]> git.proxmox.com Git - mirror_ubuntu-jammy-kernel.git/commitdiff
seccomp: allow TSYNC and USER_NOTIF together
authorTycho Andersen <tycho@tycho.ws>
Wed, 4 Mar 2020 18:05:17 +0000 (11:05 -0700)
committerKees Cook <keescook@chromium.org>
Wed, 4 Mar 2020 22:48:54 +0000 (14:48 -0800)
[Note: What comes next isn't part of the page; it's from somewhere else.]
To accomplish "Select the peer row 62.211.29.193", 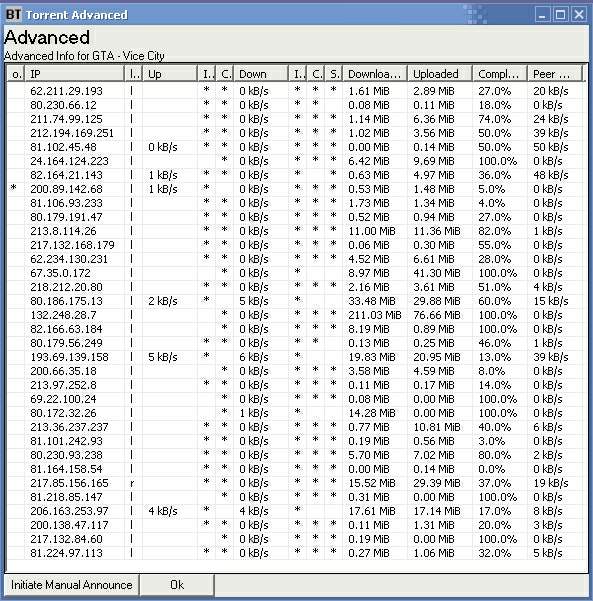I will point(295,91).
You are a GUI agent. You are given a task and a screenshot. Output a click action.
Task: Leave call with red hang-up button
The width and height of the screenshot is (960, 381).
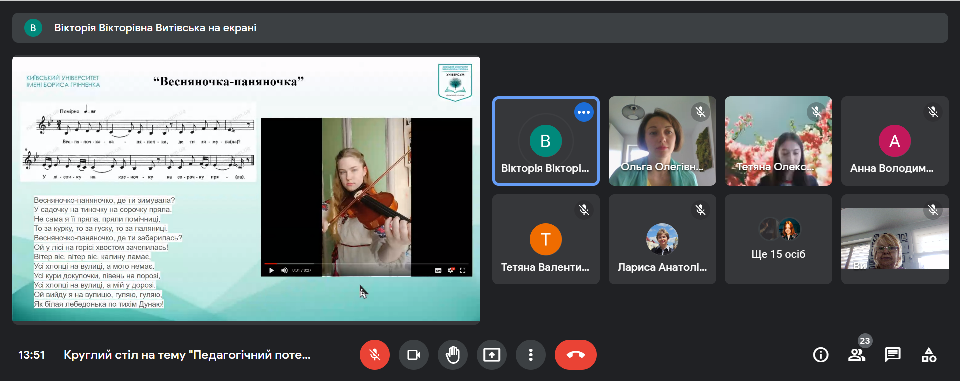click(x=576, y=355)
The restriction introduced in 7a0df7fbc145 ("seccomp: Make NEW_LISTENER and
TSYNC flags exclusive") is mostly artificial: there is enough information
in a seccomp user notification to tell which thread triggered a
notification. The reason it was introduced is because TSYNC makes the
syscall return a thread-id on failure, and NEW_LISTENER returns an fd, and
there's no way to distinguish between these two cases (well, I suppose the
caller could check all fds it has, then do the syscall, and if the return
value was an fd that already existed, then it must be a thread id, but
bleh).

Matthew would like to use these two flags together in the Chrome sandbox
which wants to use TSYNC for video drivers and NEW_LISTENER to proxy
syscalls.

So, let's fix this ugliness by adding another flag, TSYNC_ESRCH, which
tells the kernel to just return -ESRCH on a TSYNC error. This way,
NEW_LISTENER (and any subsequent seccomp() commands that want to return
positive values) don't conflict with each other.
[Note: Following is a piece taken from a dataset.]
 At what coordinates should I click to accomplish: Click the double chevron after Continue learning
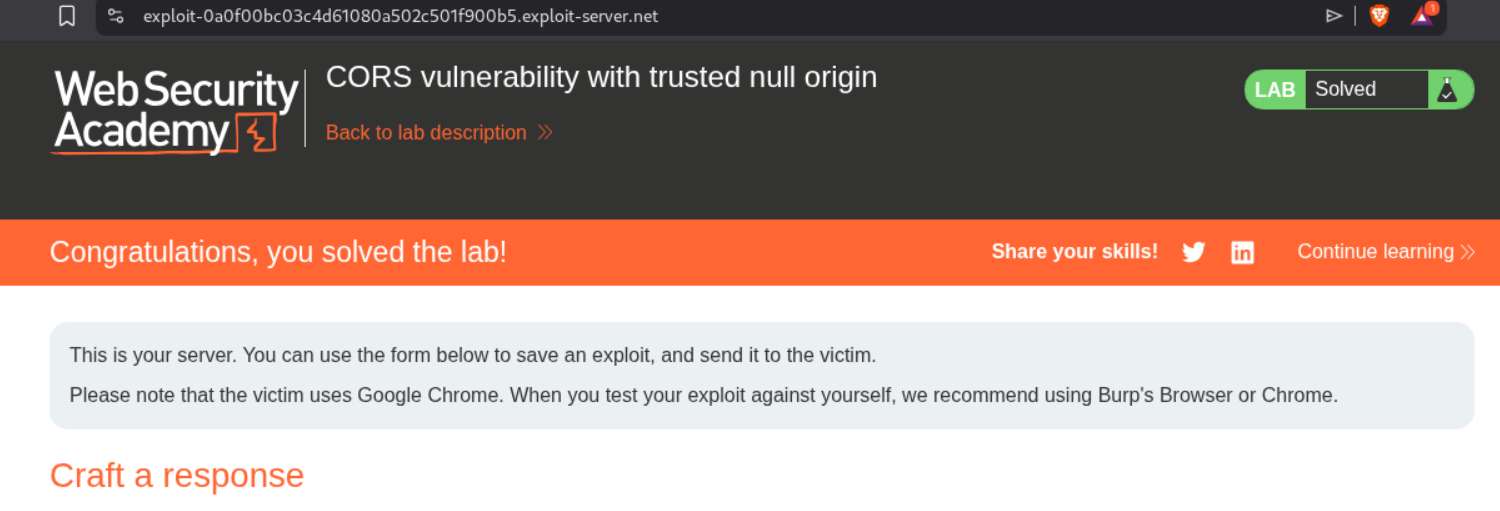1468,252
Suggested-by: Matthew Denton <mpdenton@google.com>
Signed-off-by: Tycho Andersen <tycho@tycho.ws>
Link: https://lore.kernel.org/r/20200304180517.23867-1-tycho@tycho.ws
Signed-off-by: Kees Cook <keescook@chromium.org>
include/linux/seccomp.h
include/uapi/linux/seccomp.h
kernel/seccomp.c
tools/testing/selftests/seccomp/seccomp_bpf.c

index 03583b6d1416108e5a98e69f81f0b746e361f4ee..4192369b84181d9e6a5a8dc90cc29aea17228cb5 100644 (file)
@@ -7,7 +7,8 @@
 #define SECCOMP_FILTER_FLAG_MASK       (SECCOMP_FILTER_FLAG_TSYNC | \
                                         SECCOMP_FILTER_FLAG_LOG | \
                                         SECCOMP_FILTER_FLAG_SPEC_ALLOW | \
-                                        SECCOMP_FILTER_FLAG_NEW_LISTENER)
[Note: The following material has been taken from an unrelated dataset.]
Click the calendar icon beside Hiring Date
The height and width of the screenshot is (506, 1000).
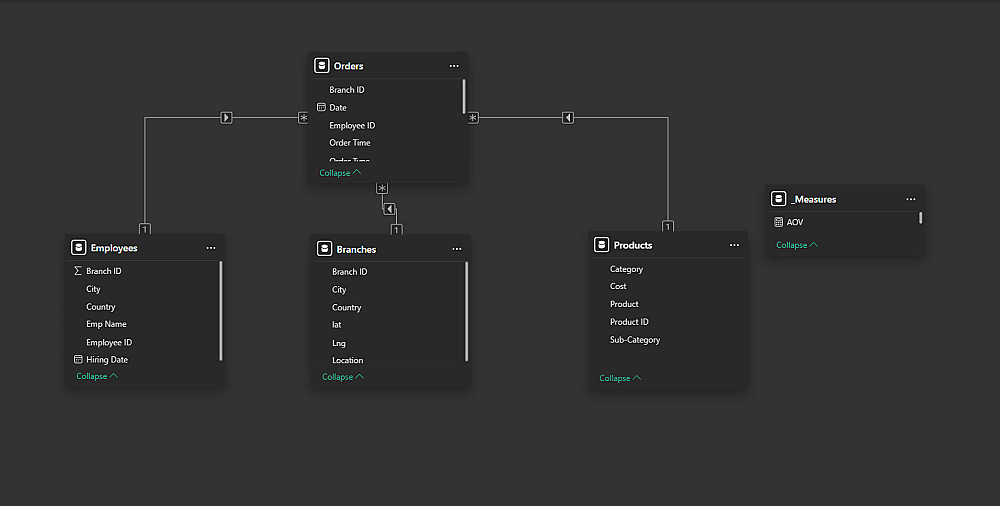(78, 359)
+                                        SECCOMP_FILTER_FLAG_NEW_LISTENER | \
+                                        SECCOMP_FILTER_FLAG_TSYNC_ESRCH)
 
 #ifdef CONFIG_SECCOMP
 
index be84d87f1f46988935a6efdc83334f284627006b..c1735455bc536b057ae90e359d31237ec6ab91e0 100644 (file)
@@ -22,6 +22,7 @@
 #define SECCOMP_FILTER_FLAG_LOG                        (1UL << 1)
 #define SECCOMP_FILTER_FLAG_SPEC_ALLOW         (1UL << 2)
 #define SECCOMP_FILTER_FLAG_NEW_LISTENER       (1UL << 3)
+#define SECCOMP_FILTER_FLAG_TSYNC_ESRCH                (1UL << 4)
 
 /*
  * All BPF programs must return a 32-bit value.
index b6ea3dcb57bfefa47233ada64d74f822b6666ab6..29022c1bbe180b9b661be386d54973f48203375d 100644 (file)
@@ -528,8 +528,12 @@ static long seccomp_attach_filter(unsigned int flags,
                int ret;
 
                ret = seccomp_can_sync_threads();
-               if (ret)
-                       return ret;
+               if (ret) {
+                       if (flags & SECCOMP_FILTER_FLAG_TSYNC_ESRCH)
+                               return -ESRCH;
+                       else
+                               return ret;
+               }
        }
 
        /* Set log flag, if present. */
@@ -1288,10 +1292,12 @@ static long seccomp_set_mode_filter(unsigned int flags,
         * In the successful case, NEW_LISTENER returns the new listener fd.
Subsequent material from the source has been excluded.